Kirkus Best Books of the 21st Century
The influential trade publication, Kirkus, has recently released an exciting list of their best books of the 21st century. We are thrilled to share the wonderful news—Levine Querido has proudly secured four remarkable titles on this distinguished list as well. In just five short years, LQ has remarkably positioned itself to be recognized as one of the leading publishers producing the absolute best children’s books out there in the market today.
Había una vez . . .
There lived a girl named Petra Peña, who wanted nothing more than to be a storyteller, like her abuelita.
But Petra’s world is ending. Earth has been destroyed by a comet, and only a few hundred scientists and their children — among them Petra and her family — have been chosen to journey to a new planet. They are the ones who must carry on the human race.
Hundreds of years later, Petra wakes to this new planet — and the discovery that she is the only person who remembers Earth. A sinister Collective has taken over the ship during its journey, bent on erasing the sins of humanity’s past. They have systematically purged the memories of all aboard — or purged them altogether.
Petra alone now carries the stories of our past, and with them, any hope for our future. Can she make them live again?
Newbery Medalist Donna Barba Higuera presents us with a brilliant journey through the stars, to the very heart of what makes us human.
A Texas teen comes face-to-face with a cousin’s ghost and vows to unmask the murderer.
Elatsoe—Ellie for short—lives in an alternate contemporary America shaped by the ancestral magics and knowledge of its Indigenous and immigrant groups.
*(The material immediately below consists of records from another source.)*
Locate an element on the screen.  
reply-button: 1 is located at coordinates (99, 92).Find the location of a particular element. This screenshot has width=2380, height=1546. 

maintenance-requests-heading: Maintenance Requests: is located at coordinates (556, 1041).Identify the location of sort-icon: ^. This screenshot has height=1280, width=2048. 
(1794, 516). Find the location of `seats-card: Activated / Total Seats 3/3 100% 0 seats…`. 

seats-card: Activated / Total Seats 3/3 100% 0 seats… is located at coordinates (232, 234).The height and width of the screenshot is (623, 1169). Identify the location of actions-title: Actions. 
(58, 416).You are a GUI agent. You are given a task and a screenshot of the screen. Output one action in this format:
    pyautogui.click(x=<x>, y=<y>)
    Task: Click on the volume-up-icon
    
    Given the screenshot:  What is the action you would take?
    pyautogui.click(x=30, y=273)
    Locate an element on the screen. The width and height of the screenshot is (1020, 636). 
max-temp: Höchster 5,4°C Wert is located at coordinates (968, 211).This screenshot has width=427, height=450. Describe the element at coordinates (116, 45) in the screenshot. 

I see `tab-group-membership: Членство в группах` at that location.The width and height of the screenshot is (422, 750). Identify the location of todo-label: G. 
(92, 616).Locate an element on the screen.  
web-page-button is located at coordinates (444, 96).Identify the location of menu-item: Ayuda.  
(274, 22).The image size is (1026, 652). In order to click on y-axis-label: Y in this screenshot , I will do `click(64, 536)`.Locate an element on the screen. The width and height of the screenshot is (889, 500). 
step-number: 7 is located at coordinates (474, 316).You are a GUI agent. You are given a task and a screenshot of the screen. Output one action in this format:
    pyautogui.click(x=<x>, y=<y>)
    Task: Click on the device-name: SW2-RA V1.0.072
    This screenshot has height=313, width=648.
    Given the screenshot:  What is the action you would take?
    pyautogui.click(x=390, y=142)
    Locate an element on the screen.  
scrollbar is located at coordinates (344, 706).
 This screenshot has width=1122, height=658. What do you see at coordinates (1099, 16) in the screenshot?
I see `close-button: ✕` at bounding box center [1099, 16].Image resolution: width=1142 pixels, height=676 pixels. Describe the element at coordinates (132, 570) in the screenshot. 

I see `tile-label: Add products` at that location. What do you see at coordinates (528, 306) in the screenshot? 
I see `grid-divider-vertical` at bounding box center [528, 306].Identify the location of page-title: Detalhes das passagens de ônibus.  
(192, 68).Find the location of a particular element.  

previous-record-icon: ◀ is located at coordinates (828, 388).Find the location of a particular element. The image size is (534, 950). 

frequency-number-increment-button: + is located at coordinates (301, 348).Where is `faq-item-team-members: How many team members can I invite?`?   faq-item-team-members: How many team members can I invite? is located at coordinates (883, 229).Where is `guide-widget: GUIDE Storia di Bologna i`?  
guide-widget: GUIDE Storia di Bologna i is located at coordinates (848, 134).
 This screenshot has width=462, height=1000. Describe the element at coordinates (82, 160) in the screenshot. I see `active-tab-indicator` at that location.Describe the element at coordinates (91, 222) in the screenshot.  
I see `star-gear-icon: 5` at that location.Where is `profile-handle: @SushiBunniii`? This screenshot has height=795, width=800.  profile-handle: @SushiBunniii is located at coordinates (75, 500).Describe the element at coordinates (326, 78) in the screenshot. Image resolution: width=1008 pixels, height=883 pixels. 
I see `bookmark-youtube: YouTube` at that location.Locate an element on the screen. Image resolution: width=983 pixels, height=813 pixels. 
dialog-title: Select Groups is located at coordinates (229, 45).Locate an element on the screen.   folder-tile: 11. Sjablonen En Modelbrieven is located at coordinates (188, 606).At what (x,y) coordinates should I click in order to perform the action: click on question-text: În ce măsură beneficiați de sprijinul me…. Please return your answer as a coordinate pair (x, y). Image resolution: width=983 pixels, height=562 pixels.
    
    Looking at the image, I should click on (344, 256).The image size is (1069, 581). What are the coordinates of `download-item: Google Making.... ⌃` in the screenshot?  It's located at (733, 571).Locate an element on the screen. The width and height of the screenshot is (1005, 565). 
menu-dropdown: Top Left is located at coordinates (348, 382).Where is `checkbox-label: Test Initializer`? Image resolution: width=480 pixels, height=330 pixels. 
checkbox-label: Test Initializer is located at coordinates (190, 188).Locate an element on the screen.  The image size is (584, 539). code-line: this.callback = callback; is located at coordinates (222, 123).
She can raise the spirits of dead animals—most importantly, her ghost dog Kirby.
When her beloved cousin dies, all signs point to a car crash, but his ghost tells her otherwise: He was murdered. Who killed him and how did he die?
With the help of her family, her best friend Jay, and the memory great, great, great, great, great, great grandmother, Elatsoe must track down the killer and unravel the mystery of this creepy town and its dark past. But will the nefarious townsfolk and a mysterious Doctor stop her before she gets started?
A breathtaking debut novel featuring an asexual, Apache teen protagonist, Elatsoe combines mystery, horror, noir, ancestral knowledge, haunting illustrations, and fantasy elements in one of the most-talked about debuts of the year.
A sprawling, evocative, and groundbreaking autobiographical novel told in the unforgettable and hilarious voice of a young Iranian refugee. It is a powerfully layered novel that poses the questions: Who owns the truth? Who speaks it? Who believes it?
“A patchwork story is the shame of the refugee,” Nayeri writes early in the novel. In an Oklahoman middle school, Khosrou (whom everyone calls Daniel) stands in front of a skeptical audience of classmates, telling the tales of his family’s history, stretching back years, decades, and centuries. At the core is Daniel’s story of how they became refugees—starting with his mother’s vocal embrace of Christianity in a country that made such a thing a capital offense, and continuing through their midnight flight from the secret police, bribing their way onto a plane-to-anywhere. Anywhere becomes the sad, cement refugee camps of Italy, and then finally asylum in the U.S.
Implementing a distinct literary style and challenging western narrative structures, Nayeri deftly weaves through stories of the long and beautiful history of his family in Iran, adding a richness of ancient tales and Persian folklore. Like Scheherazade of One Thousand and One Nights, Daniel spins a tale to save his own life: to stake his claim to the truth.
A tale of heartbreak and resilience and urges readers to speak their truth and be heard.
Debut graphic novel memoir by award-winning Illustrator, Agnes Lee, for fans of Harmony Becker, Molly Knox Ostertag, and Kate Beaton
Day 1
Gotta get up. Gotta keep moving. This map – it says I have to cross over here. Wait, what’s that…?
And so begins a graphic novel story unlike any other: 49 Days. In Buddhist tradition, a person must travel for forty-nine days after they die, before they can fully cross over. Here in this book, readers travel with one Korean American girl, Kit, on her journey, while also spending time with her family and friends left behind.
Agnes Lee has captivated readers across the world for years with her illustrations for the New York Times Metropolitan Diary. Her debut graphic novel is an unforgettable story of death, grief, love, and how we keep moving forward.
P R A I S E
★ “49 Days is an unusual, profoundly moving graphic novel whose elegance belies its complexity and whose emotional impact only grows upon rereading.”
—BookPage (starred)
★ “A gorgeous, resonating, even mystical creation with little text, overflowing with unsaid feelings... Gently, nudgingly, Lee brilliantly intertwines the past, present, and future.”
—Booklist (starred)
★ “A moving portrayal of mortality and its aftermath.”
—Kirkus (starred)
“Middle and high school readers will relate to the universal experiences of love, loss, and family tradition.”
—School Library Journal
“Expressive, fluid…an exemplar of what it means to trust the audience.”